TEXT EXCERPT -
----------

Sensible votes on healthcare, jobs and liberty beat divisive ideological rants in Madrid election
84% of voters in Madrid did not choose the confrontational rhetoric of Vox and Podemos. Ayuso almost wins a conservative majority.
The news last night in Madrid was the resignation of Podemos leader Pablo Iglesias from Spanish politics. Gone from national government, gone from Congress, gone from Madrid, gone from the party. Out. On the left, the rise of Más Madrid is notable. Led regionally by a doctor, Mónica García, who has spent the past year struggling against Covid on the front line, and nationally by Iñigo Errejón, Iglesias's former partner and then rival in Podemos, they have grabbed leadership of the opposition from the Socialist Party. It would have been difficult for the PSOE to field a duller candidate, Gabilondo, who deserves to have lost more than ten points and thirteen seats.

----------

APPLY WHAT YOU READ -
- 1) Update the Madrid election article, everything from "Sensible votes on" down to "a conservative majority.", so that "healthcare" reads "health care".
- 2) Write what comes next in the Madrid election article, picking up after its last sentence.
The records below the article come from a separate source.

MATERIAL SHOWN -
----------

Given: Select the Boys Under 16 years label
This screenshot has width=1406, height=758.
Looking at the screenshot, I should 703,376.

----------

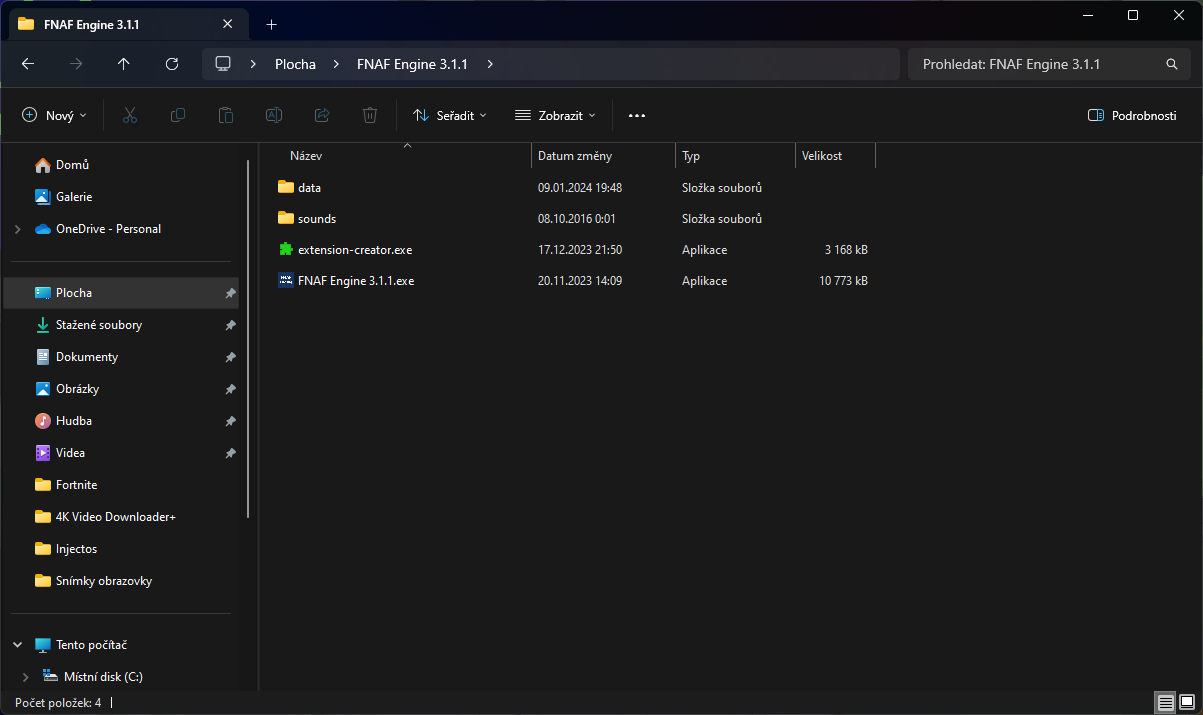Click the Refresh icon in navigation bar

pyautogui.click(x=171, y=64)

----------

ANSWERS BELOW -
- 1)
Sensible votes on health care, jobs and liberty beat divisive ideological rants in Madrid election
84% of voters in Madrid did not choose the confrontational rhetoric of Vox and Podemos. Ayuso almost wins a conservative majority.

- 2)
Ayuso and the PP, who called the snap election after a cross-bench back-stabbing operation in Murcia tried to wrestle regional power from her colleague López Miras here, were expected to win and did win, resoundingly, taking their party back to levels of support last seen 10 years ago. Almost a majority. Vox managed to increase its share of the vote slightly and take one more seat. Ciudadanos, which did not win more than 5% of the vote, disappears from the regional chamber, following the mess in Murcia and the elections in Catalonia, where it lost 30 out of 36 seats.
Support for the right as a whole has increased by 6.5 points this year in Madrid. Has that been driven by Covid fears over the past year, Ayuso's campaign for "liberty" or a desire to punish Sánchez for pandemic mis-management nationally? Ciudadanos as a centre party (after starting on the centre left and being firmly on the right not so long ago) has disappeard but extremism did not win or increase notably on the left or the right. Despite all of the angry, divisive rhetoric during a bitter campaign, at rallies and on social media, Vox and Podemos are still fringe options below 10% on either side. Voters in Madrid are rightly more concerned about healthcare and jobs right now than ideological rants.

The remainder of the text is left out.